Pour nous qui le connaissons depuis pas mal d'années, Laszlo Mindszenti n'est pas une figure ordinaire. Homme de discernement et de haute culture, nous le voyons d'abord comme un poète. Peinture et poésie cohabitent d'ailleurs chez lui, au point qu'il fut parfois mal aisé de les dissocier. Est-ce un poète qui peint ou un peintre qui écrit ? La question n'a guère d'importance à nos yeux. Ce qui compte c'est cette force avec laquelle il nous soustrait à l'emprise du quotidien. Car Laszlo Mindszenti est un visionnaire, un être capable de s'élever vers les sphères de l'esprit pour y puiser les seules richesses qui vaillent : l'amour et l'harmonie, cette conscience que l'homme et le monde ne font qu'un, d'où la nécessité de respecter et d'honorer durablement la vie.
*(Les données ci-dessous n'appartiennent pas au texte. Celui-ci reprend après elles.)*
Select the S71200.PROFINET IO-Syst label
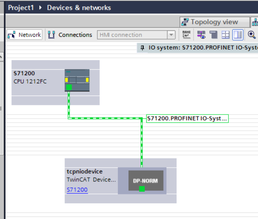 point(187,118)
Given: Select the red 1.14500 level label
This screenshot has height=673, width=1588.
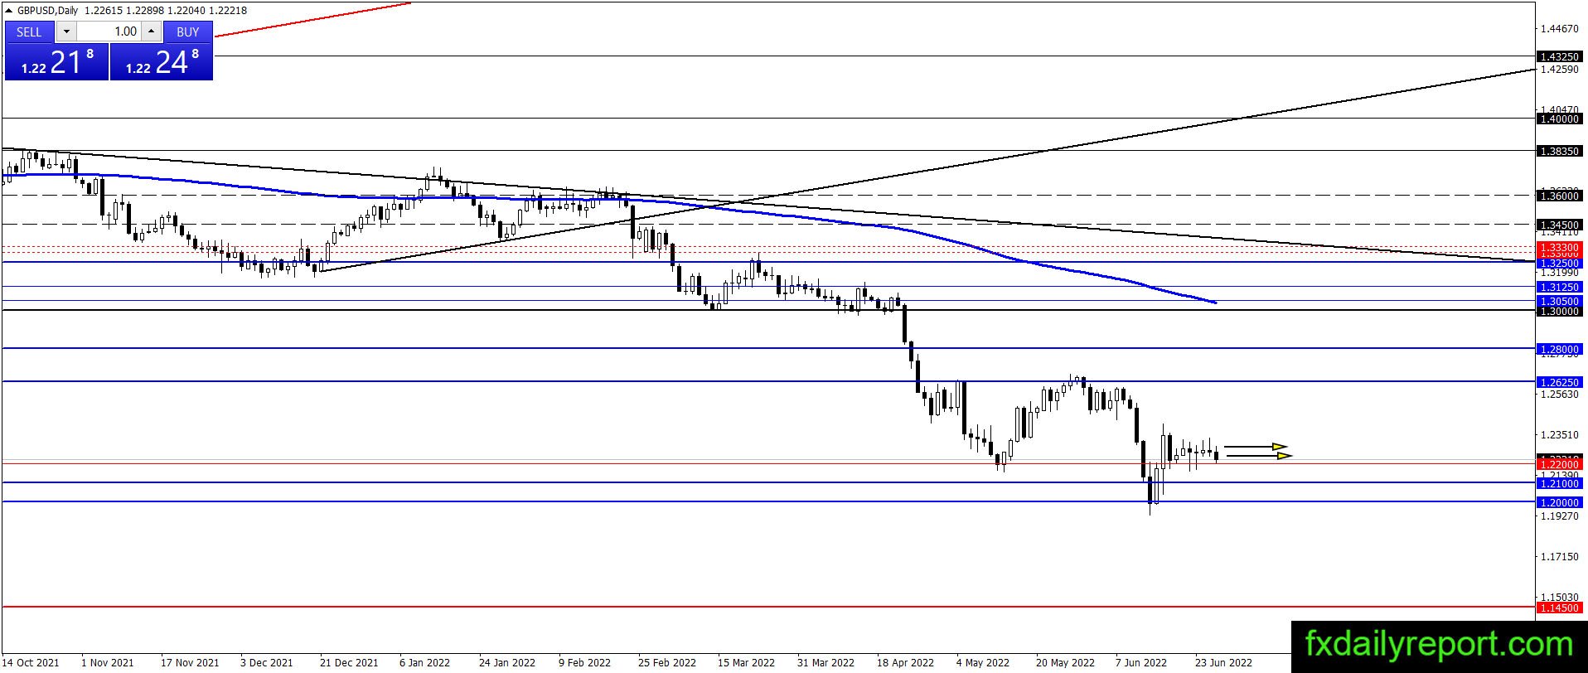Looking at the screenshot, I should click(x=1559, y=608).
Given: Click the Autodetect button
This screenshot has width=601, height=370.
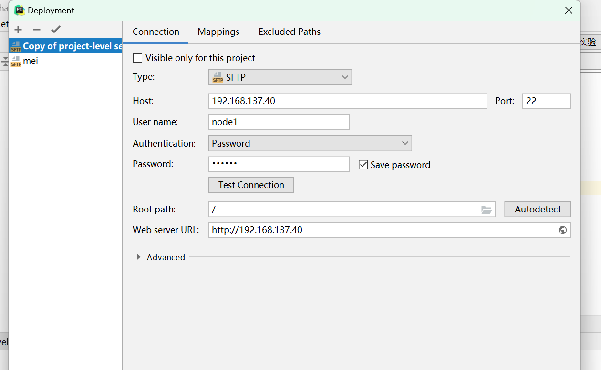Looking at the screenshot, I should tap(538, 209).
D'une féerie suprasensible, la peinture de Mindszenti semble une émanation de l'air. Tout y paraît débarrassé des contraintes de la pesanteur. La couleur, poudreuse et enchanteresse, se met au service de la lumière et du mouvement. Sa peinture nous a souvent fait songer à la danse. La femme et l'oiseau s'y ébattent comme autant de veilleurs inspirés, porteurs de paix et de sagesse. Tout y pousse l'âme à s'élever, loin des miasmes de la matière et des sarcasmes des mâtins qui se croient maîtres de la Terre. Le ciel devient ainsi un chapiteau sous lequel s'agitent des figures éthérées et libres, à l'instar des trapézistes porteurs des rêves de notre enfance. "sans être un virtuose, j'essaie toujours de veiller à l'harmonie de mes couleurs. La couleur et la forme, voilà ce qui m'intéresse le plus."
Il y a quatre ans, Laszlo Mindszenti fit une grande exposition à l'Institut Français de Budapest et en obtint un grand succès. On le vit à trois reprises dans les programmes de la télévision hongroise. Juste retour des choses après le temps de l'exil.
Actuellement, le peintre expérimente de nouveaux thèmes, moins sereins peut-être, et redécouvre la saveur des gris, "une couleur très difficile à manier", souligne-t-il.
Mais quelle volupté quand, comme lui, on y parvient ! Dans le panorama qu'il nous offre de ses plus récentes productions, nous retrouvons le poète : Carnaval des neiges, La grande coquette, merveilleuse déclinaison de verts, La marche de l'automne, L'attente des choses indécises, Le dominateur, plus baroque, Maintenant elle habite parmi les étoiles...autant de pages émouvantes de vérité. La figure animale du "Voyage terrestre" fait penser aux dessins de la grotte d'Altamira, et rejoint par là même les origines de la peinture.
"Le paradis et l'enfer sont sur terre" déclare le peintre. Ce qui nous semble une évidence. A l'étage de la galerie Rollin, le visiteur découvrira les travaux de Kristina, celle qui fut la compagne et l'amie de tous les instants. Véritables enluminures, ses oeuvres d'inspiration mystique, sont d'une radieuse pureté : La création en fête, Le feu sacré, farandole autour de la Nativité, sont des pages de fort belle tenue.